__Collected data__.
------------------------------------------------
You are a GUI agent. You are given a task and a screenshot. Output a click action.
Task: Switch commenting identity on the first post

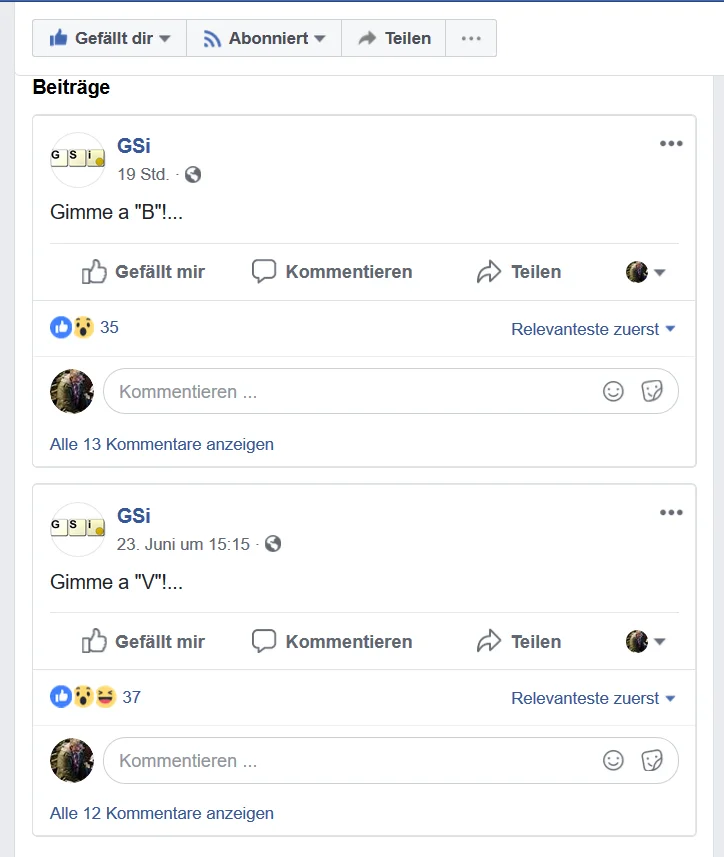646,272
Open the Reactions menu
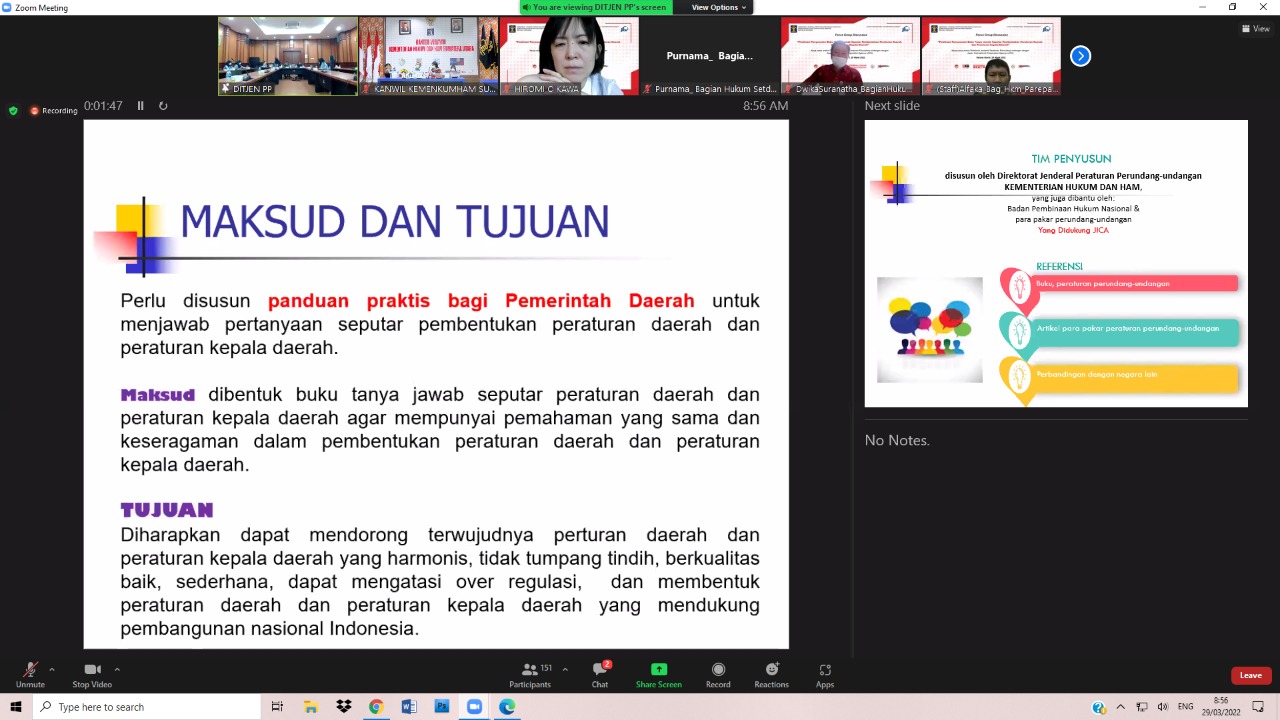This screenshot has width=1280, height=720. (771, 674)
------------------------------------------------
__Requirement__.
Transcribe the text lines of each item above character for character, omitting the pictures.

__Result of this exercise__.
You are a GUI agent. You are given a task and a screenshot. Output a click action.
Task: Switch commenting identity on the first post

646,272
Open the Reactions menu
This screenshot has width=1280, height=720. (771, 674)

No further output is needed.